The Los Angeles Angels recently announced Barry Enright as the team's new pitching coach and he hopes to bring change and turn the pitching staff into a positive next season. We have previously discussed the team's overall poor performance on the pitching side of things but this goes even deeper.
This seemingly new shift to a more old-school approach for the Angels stems from the miscommunication between its front office and on-field staff. From Joe Maddon to Phil Nevin, Angels general manager Perry Minasian has not gotten his way. A cohesive plan is needed with both front office and on-field staff in agreement on what to do and the Angels haven't had that.
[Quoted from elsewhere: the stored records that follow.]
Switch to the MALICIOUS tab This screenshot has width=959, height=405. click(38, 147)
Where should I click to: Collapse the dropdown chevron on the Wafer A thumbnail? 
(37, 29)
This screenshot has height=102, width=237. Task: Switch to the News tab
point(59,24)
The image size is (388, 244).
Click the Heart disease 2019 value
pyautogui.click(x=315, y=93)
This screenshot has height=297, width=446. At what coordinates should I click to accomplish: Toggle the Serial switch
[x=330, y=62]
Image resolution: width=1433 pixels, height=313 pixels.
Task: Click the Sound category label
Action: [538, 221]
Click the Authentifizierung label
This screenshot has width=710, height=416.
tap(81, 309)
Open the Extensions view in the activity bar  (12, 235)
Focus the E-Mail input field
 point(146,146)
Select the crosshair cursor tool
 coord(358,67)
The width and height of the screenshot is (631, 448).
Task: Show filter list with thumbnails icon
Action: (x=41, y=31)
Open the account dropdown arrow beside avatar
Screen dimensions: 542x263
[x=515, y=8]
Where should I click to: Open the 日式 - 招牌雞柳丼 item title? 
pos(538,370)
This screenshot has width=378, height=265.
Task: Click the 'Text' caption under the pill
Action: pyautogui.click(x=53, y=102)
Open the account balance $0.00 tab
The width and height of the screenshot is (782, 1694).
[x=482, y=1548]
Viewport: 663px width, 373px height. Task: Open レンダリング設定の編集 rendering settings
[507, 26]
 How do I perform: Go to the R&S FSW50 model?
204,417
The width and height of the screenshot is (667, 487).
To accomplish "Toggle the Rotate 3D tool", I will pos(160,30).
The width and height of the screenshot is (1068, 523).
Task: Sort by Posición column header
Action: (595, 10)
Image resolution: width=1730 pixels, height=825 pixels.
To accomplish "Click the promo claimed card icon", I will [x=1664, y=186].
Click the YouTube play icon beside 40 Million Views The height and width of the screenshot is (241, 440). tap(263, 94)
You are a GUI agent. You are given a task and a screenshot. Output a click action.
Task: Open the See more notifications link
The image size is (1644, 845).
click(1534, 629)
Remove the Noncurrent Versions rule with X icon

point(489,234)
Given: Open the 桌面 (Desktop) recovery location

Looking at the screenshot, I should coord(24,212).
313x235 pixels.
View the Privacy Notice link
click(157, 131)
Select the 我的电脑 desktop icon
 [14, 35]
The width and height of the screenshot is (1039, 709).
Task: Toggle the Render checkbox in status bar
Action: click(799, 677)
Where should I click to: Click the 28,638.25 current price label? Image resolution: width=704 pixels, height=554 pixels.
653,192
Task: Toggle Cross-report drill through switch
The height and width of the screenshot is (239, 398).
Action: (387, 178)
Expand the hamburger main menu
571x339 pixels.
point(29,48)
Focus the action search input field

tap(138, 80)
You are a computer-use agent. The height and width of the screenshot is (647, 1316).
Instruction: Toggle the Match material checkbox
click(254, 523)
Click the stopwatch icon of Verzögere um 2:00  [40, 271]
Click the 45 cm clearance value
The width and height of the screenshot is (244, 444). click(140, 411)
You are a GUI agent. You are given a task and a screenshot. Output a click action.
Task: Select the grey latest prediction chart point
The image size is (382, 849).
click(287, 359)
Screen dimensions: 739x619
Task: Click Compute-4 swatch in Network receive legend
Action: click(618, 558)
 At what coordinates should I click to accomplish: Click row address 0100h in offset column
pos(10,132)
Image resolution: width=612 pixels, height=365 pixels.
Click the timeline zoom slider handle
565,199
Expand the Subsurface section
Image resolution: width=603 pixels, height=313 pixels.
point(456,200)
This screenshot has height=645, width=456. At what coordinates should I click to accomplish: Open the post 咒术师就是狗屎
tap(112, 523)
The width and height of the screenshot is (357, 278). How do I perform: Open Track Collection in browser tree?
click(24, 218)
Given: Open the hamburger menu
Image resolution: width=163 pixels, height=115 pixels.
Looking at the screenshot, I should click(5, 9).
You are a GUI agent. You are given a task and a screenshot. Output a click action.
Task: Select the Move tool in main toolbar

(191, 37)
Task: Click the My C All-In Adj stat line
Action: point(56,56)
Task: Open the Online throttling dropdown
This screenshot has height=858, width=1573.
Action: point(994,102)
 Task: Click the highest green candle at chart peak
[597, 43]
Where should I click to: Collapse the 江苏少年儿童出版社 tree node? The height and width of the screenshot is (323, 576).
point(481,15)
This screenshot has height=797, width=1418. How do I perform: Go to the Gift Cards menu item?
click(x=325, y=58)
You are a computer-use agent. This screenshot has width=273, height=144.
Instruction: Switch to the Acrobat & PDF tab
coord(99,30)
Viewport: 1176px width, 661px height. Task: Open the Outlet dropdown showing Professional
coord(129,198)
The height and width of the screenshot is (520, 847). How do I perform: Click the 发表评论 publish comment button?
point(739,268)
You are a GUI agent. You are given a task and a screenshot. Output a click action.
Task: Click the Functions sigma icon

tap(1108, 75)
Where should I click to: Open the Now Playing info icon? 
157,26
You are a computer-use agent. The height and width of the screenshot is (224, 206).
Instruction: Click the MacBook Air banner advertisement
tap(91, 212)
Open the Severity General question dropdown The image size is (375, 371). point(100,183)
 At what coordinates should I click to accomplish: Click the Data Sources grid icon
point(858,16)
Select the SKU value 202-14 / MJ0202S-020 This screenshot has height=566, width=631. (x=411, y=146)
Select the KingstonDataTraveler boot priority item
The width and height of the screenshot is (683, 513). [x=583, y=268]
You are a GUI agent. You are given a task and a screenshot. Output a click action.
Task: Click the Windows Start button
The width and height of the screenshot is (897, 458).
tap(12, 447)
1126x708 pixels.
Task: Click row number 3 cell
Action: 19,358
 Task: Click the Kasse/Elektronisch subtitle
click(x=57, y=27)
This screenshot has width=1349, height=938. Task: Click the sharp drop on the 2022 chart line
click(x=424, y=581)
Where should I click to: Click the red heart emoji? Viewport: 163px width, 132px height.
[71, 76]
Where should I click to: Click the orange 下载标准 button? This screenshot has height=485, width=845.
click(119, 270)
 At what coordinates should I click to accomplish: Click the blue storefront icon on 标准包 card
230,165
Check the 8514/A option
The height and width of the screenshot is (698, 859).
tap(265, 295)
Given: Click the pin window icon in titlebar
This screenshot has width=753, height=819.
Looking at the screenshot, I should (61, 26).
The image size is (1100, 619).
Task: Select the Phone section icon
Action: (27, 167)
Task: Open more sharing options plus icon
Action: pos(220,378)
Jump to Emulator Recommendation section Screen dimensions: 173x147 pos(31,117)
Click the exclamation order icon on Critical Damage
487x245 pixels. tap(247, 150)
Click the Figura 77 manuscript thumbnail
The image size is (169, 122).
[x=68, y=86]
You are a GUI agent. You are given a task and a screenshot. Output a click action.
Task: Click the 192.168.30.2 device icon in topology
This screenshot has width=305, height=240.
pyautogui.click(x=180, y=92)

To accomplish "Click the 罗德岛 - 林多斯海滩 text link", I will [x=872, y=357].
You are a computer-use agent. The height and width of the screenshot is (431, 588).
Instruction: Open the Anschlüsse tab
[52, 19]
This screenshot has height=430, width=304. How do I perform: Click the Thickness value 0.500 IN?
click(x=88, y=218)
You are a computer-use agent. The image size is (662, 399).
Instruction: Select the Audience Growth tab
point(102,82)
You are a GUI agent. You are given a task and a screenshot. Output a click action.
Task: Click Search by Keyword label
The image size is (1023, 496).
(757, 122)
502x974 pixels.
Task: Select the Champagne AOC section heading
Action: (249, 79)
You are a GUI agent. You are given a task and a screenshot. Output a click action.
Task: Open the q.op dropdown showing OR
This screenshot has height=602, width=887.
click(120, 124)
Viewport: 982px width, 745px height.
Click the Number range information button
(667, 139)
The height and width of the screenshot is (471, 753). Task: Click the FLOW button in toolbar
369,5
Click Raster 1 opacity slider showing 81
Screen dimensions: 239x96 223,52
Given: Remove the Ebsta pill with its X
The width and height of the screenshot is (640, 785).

It's been known that known that relations between general manager and manager have not been great and we will have to wait and see if things change for Ron Washington. In the meantime, bringing on Barry Enright signals a change in philosophy was needed and he hopes the ensure that.
In an interview with The Athletic (subscription required), Enright explained "I think the biggest thing is the timing of when to give (players) the nuggets and what they can and can't handle. I talked to Perry and Wash and the other two about relationships. The relationships with each player and an individual."
A blend between the numbers and feel for a player and their ability is crucial to a team's success and it sounds like Enright is hoping to instill that within the Angels' pitching system. He is going to have to improve the pitching overall with the team's combined below-average 97 ERA+ and bullpen ranked 25th overall in the league.
LA Angels need to trust the new regime
Obviously, trust is going to be a huge factor in how the team is being run and Barry Enright seems to already be building it. He's talked immensely about relationships between players and just getting them the right data in order to implement it well, there is a lot to like from this former Brent Strom apprentice.
Strom is the current Diamondbacks pitching coach and is highly praised throughout the league for his talent in developing pitchers. Enright worked under him when he was with the Diamondbacks, now he'll be in the driver's seat.
When talking about his mentor, Enright states "It's almost like sometimes you have to slow him down because he has so much knowledge. I realized who he was in those first few months because I got an email from him at 3:03 in the morning about Madison Bumgarner.
In terms of what he's working with, Enright spoke highly about every starting pitcher on the team already and that every one of them has value. It'll be up to him to unlock the potential he sees in them as we have seen flashes of success in every one of them.